▶ **Directions for this task**
Update the lines below by changing every "GUI agent" to "interface agent" and leaving everything else as it is.

▶ **Records for processing**
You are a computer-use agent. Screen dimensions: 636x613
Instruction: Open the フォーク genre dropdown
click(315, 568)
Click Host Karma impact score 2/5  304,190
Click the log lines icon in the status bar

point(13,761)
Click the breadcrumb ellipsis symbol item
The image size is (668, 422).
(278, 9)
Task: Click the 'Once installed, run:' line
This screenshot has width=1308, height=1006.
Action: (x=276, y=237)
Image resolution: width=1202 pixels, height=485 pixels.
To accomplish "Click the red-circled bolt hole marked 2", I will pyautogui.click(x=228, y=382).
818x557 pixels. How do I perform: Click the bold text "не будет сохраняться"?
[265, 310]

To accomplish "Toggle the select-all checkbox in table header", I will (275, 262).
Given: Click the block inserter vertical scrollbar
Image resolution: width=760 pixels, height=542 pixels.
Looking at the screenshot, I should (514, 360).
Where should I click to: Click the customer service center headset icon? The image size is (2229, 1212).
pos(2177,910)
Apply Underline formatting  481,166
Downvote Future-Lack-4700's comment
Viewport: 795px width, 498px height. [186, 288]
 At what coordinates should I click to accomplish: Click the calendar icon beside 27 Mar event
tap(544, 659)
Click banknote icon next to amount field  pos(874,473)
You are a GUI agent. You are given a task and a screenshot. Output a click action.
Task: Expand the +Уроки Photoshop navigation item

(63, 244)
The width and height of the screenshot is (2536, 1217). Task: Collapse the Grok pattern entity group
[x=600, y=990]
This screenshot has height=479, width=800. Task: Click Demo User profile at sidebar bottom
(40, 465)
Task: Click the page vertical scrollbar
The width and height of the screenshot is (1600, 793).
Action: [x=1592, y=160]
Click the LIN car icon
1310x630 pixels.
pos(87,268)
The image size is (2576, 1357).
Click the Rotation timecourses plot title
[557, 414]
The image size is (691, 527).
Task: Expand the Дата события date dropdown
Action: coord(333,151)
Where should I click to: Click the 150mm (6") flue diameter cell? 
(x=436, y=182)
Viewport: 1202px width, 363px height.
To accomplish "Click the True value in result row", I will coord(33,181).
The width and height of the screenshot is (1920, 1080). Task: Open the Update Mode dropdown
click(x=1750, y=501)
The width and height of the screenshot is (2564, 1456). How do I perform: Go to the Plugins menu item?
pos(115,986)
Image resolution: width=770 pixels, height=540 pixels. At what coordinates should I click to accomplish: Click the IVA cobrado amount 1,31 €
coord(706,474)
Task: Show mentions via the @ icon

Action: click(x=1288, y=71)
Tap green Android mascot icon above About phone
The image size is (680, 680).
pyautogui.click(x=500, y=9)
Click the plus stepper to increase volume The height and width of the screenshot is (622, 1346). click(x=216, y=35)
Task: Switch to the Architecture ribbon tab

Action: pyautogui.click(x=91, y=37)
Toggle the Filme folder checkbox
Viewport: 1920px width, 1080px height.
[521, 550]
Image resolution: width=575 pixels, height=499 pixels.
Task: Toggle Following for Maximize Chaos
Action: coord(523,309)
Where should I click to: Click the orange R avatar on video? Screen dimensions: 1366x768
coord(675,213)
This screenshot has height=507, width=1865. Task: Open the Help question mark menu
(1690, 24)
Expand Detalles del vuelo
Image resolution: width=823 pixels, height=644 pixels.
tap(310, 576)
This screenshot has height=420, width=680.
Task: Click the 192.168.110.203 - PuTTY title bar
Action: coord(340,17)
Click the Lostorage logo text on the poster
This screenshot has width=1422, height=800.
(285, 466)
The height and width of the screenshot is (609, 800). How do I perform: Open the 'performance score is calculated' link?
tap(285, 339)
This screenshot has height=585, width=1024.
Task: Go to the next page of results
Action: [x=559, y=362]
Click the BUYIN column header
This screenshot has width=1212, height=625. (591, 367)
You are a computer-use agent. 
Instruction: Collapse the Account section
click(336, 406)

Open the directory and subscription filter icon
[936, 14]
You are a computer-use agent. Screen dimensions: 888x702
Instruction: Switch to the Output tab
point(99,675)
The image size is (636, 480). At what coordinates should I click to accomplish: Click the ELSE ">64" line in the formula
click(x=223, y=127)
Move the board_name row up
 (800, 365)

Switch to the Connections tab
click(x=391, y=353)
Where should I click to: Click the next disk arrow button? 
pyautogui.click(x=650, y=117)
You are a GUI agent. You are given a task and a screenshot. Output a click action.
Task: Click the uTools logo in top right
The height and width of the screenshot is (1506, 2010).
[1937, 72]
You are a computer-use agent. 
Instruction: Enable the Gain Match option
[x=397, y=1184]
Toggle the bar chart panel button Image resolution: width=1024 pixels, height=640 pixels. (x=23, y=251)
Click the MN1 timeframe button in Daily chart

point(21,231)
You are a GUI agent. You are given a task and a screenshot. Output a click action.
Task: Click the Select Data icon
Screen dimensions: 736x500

▶ **Response**
You are a computer-use agent. Screen dimensions: 636x613
Instruction: Open the フォーク genre dropdown
click(315, 568)
Click Host Karma impact score 2/5  304,190
Click the log lines icon in the status bar

point(13,761)
Click the breadcrumb ellipsis symbol item
The image size is (668, 422).
(278, 9)
Task: Click the 'Once installed, run:' line
This screenshot has width=1308, height=1006.
Action: (x=276, y=237)
Image resolution: width=1202 pixels, height=485 pixels.
To accomplish "Click the red-circled bolt hole marked 2", I will pyautogui.click(x=228, y=382).
818x557 pixels. How do I perform: Click the bold text "не будет сохраняться"?
[265, 310]

To accomplish "Toggle the select-all checkbox in table header", I will (275, 262).
Given: Click the block inserter vertical scrollbar
Image resolution: width=760 pixels, height=542 pixels.
Looking at the screenshot, I should (514, 360).
Where should I click to: Click the customer service center headset icon? The image size is (2229, 1212).
pos(2177,910)
Apply Underline formatting  481,166
Downvote Future-Lack-4700's comment
Viewport: 795px width, 498px height. [186, 288]
 At what coordinates should I click to accomplish: Click the calendar icon beside 27 Mar event
tap(544, 659)
Click banknote icon next to amount field  pos(874,473)
You are a interface agent. You are given a task and a screenshot. Output a click action.
Task: Expand the +Уроки Photoshop navigation item

(63, 244)
The width and height of the screenshot is (2536, 1217). Task: Collapse the Grok pattern entity group
[x=600, y=990]
This screenshot has height=479, width=800. Task: Click Demo User profile at sidebar bottom
(40, 465)
Task: Click the page vertical scrollbar
The width and height of the screenshot is (1600, 793).
Action: [x=1592, y=160]
Click the LIN car icon
1310x630 pixels.
pos(87,268)
The image size is (2576, 1357).
Click the Rotation timecourses plot title
[557, 414]
The image size is (691, 527).
Task: Expand the Дата события date dropdown
Action: coord(333,151)
Where should I click to: Click the 150mm (6") flue diameter cell? 
(x=436, y=182)
Viewport: 1202px width, 363px height.
To accomplish "Click the True value in result row", I will coord(33,181).
The width and height of the screenshot is (1920, 1080). Task: Open the Update Mode dropdown
click(x=1750, y=501)
The width and height of the screenshot is (2564, 1456). How do I perform: Go to the Plugins menu item?
pos(115,986)
Image resolution: width=770 pixels, height=540 pixels. At what coordinates should I click to accomplish: Click the IVA cobrado amount 1,31 €
coord(706,474)
Task: Show mentions via the @ icon

Action: click(x=1288, y=71)
Tap green Android mascot icon above About phone
The image size is (680, 680).
pyautogui.click(x=500, y=9)
Click the plus stepper to increase volume The height and width of the screenshot is (622, 1346). click(x=216, y=35)
Task: Switch to the Architecture ribbon tab

Action: pyautogui.click(x=91, y=37)
Toggle the Filme folder checkbox
Viewport: 1920px width, 1080px height.
[521, 550]
Image resolution: width=575 pixels, height=499 pixels.
Task: Toggle Following for Maximize Chaos
Action: coord(523,309)
Where should I click to: Click the orange R avatar on video? Screen dimensions: 1366x768
coord(675,213)
This screenshot has height=507, width=1865. Task: Open the Help question mark menu
(1690, 24)
Expand Detalles del vuelo
Image resolution: width=823 pixels, height=644 pixels.
tap(310, 576)
This screenshot has height=420, width=680.
Task: Click the 192.168.110.203 - PuTTY title bar
Action: coord(340,17)
Click the Lostorage logo text on the poster
This screenshot has width=1422, height=800.
(285, 466)
The height and width of the screenshot is (609, 800). How do I perform: Open the 'performance score is calculated' link?
tap(285, 339)
This screenshot has height=585, width=1024.
Task: Go to the next page of results
Action: [x=559, y=362]
Click the BUYIN column header
This screenshot has width=1212, height=625. (591, 367)
You are a computer-use agent. 
Instruction: Collapse the Account section
click(336, 406)

Open the directory and subscription filter icon
[936, 14]
You are a computer-use agent. Screen dimensions: 888x702
Instruction: Switch to the Output tab
point(99,675)
The image size is (636, 480). At what coordinates should I click to accomplish: Click the ELSE ">64" line in the formula
click(x=223, y=127)
Move the board_name row up
 (800, 365)

Switch to the Connections tab
click(x=391, y=353)
Where should I click to: Click the next disk arrow button? 
pyautogui.click(x=650, y=117)
You are a interface agent. You are given a task and a screenshot. Output a click action.
Task: Click the uTools logo in top right
The height and width of the screenshot is (1506, 2010).
[1937, 72]
You are a computer-use agent. 
Instruction: Enable the Gain Match option
[x=397, y=1184]
Toggle the bar chart panel button Image resolution: width=1024 pixels, height=640 pixels. (x=23, y=251)
Click the MN1 timeframe button in Daily chart

point(21,231)
You are a interface agent. You are given a task and a screenshot. Output a click action.
Task: Click the Select Data icon
Screen dimensions: 736x500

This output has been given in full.